On Roatan the parades began at 7 am. Schoolchildren dressed in costumes paraded in Oak Ridge, French Harbour, Los Fuertes, Coxen Hole and Sandy Bay. Around 8:30 am the rain came pouring down. It would go on for 15 minutes, then stop for ten.
Kids and their professors marched through the main street of Coxen Hole, flooded with water. Parents ran up to their children with umbrellas and towels to wipe their faces. Spectators on balconies and sidewalk attempted to stay dry and still watch the parade.
History of 15th of September
The 15th of September symbolizes the shared heritage of the countries of Central America. On that day in 1821 the Declaration of Independence from Spain was signed by the Central American Congress of Criollos. Two years later, on July 1, 1823, the Central American Congress followed up with its own declarations of independence from Spain and Mexico. The nation of Central America was modeled into a federal republic after the United States of America and named “The United Provinces of Central America.” The union brought together Guatemala, El Salvador, Honduras, Nicaragua, and Costa Rica. In the 1830s the state of Los Altos, of the highlands of Guatemala and Chiapas with a capital of Quetzaltenango, joined the federation.

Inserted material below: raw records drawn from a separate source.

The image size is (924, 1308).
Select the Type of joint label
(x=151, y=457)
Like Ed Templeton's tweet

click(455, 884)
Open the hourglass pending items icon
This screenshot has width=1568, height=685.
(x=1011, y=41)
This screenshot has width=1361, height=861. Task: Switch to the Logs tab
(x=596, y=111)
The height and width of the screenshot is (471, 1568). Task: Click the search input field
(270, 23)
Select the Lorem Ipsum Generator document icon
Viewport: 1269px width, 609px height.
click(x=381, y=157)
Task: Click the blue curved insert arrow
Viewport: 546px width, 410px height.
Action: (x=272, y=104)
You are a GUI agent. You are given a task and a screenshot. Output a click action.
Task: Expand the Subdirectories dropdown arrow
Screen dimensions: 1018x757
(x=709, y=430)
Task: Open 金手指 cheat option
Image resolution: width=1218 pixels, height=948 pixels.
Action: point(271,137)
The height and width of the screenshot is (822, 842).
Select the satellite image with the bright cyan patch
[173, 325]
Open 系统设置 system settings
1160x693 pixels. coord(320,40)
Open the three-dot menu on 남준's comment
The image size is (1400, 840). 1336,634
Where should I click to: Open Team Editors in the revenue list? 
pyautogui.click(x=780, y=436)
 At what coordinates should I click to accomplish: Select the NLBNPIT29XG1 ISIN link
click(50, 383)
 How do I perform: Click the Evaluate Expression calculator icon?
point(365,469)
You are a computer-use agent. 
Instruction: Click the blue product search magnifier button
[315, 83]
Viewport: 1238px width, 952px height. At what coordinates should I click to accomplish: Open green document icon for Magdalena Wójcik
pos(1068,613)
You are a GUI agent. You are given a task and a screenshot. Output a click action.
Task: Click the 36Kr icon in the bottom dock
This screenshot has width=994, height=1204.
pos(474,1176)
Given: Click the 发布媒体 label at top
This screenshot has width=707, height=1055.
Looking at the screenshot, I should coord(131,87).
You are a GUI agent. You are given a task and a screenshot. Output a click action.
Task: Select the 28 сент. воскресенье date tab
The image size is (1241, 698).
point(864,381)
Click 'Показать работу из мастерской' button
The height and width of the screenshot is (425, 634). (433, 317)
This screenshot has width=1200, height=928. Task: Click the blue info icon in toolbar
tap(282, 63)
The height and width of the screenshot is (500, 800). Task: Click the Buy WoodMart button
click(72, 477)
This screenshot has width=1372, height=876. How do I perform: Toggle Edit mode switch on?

The union had a short-lived history as a civil war broke out in 1838 and Honduras was the first nation to separate from the federation. Several attempts were made to restore the union in the 1840s, 1850s and 1880s. From 1896 to 1898 Honduras, Nicaragua and El Salvador formed “Republica Mayor de Centroamerica.” For a few months in 1921 and 1922 El Salvador, Guatemala and Honduras formed a Second Federation of Central America.